In two decades together, Charalambides have never come up with music so specific as the eight songs on Exile. Tom and Christina Carter (once married, forever united in music) have made double albums in a night; this one took four years, and it shows. Every note is placed just so, every sound is just right, and even though half of the tunes last over 10 minutes, there’s nothing extra. They sound like they have been pared to the core; there are long passages where you only hear one or two guitars and a single voice. Christina has indulged in some high-flying vocal maneuvers over the years, but here every word, every quiver, every crack and rise in her voice is absolutely necessary.
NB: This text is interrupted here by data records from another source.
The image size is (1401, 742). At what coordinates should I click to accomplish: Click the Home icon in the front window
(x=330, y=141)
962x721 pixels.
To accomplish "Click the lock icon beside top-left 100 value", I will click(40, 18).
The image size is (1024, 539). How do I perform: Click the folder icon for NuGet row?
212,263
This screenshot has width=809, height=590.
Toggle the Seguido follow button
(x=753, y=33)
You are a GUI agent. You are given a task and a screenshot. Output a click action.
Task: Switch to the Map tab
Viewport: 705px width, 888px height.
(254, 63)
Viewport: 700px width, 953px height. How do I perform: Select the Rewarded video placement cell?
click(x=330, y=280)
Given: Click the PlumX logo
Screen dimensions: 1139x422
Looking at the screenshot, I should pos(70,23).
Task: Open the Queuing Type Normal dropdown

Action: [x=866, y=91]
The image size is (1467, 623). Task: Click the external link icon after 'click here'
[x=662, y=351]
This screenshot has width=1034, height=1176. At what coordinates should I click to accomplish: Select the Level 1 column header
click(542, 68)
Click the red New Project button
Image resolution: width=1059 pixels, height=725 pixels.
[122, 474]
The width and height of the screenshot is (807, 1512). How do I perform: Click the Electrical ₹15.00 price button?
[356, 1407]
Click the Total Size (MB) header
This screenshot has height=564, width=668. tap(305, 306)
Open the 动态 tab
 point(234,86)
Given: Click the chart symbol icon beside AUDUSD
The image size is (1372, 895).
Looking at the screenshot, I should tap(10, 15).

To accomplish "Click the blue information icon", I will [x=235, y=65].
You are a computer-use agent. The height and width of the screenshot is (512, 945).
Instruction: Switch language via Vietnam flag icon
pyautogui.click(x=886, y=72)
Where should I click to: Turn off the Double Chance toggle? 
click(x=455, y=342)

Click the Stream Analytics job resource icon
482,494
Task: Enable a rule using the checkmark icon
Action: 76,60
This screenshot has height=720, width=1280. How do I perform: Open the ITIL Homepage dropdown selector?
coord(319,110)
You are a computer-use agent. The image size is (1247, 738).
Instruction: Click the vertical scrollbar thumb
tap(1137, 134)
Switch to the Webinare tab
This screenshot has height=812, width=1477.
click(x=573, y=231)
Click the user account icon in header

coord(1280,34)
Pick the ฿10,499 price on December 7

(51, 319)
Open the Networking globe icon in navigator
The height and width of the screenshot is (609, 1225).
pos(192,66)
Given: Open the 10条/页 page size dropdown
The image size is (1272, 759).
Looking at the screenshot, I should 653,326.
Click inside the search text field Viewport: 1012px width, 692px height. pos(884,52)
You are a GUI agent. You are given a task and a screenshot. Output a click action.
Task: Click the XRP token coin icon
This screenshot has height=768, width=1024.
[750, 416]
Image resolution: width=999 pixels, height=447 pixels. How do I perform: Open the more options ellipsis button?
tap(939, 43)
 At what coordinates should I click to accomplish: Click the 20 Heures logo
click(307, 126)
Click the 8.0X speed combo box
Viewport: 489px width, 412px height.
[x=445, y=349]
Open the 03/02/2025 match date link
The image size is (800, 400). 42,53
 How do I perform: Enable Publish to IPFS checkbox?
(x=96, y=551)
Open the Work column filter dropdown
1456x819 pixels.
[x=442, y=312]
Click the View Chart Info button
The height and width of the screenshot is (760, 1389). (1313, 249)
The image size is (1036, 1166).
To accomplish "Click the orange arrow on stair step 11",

The way she sings and the melodies that Tom plays dovetail into a multifaceted examination of loss.
There’s no point on Exile where the Carters employ a blues form, and only on the wasted-life dirge “Immovable” do they play anything resembling a blues lick, but they’re playing the blues nonetheless. They recount a myriad of sorrows without sugarcoating them, but they also transcend them. On “Desecrated,” Christina delivers incantations confirming the inescapability of death — and the inevitable accrual of guilt by those who traffic in it — over guitar fuzztones that toll like a church bell. But the leads, which leap out of the song like flames from a heap of ignited logs, feel like escapes, and when the Carters turn to the inevitability of interment on “Into The Earth,” the music is once more full of release, even compassion.
On the band’s last album, Likeness, Charalambides used old American folk lyrics like mirrors to both reflect the stains upon the country’s soul and burn them away. The Carters are just as cognizant of these afflictions on Exile, but the struggles they recount are individual ones, and the tongues they speak in now are their own. This is a heavy record, and yet, a reassuring one. Take it with you when you go.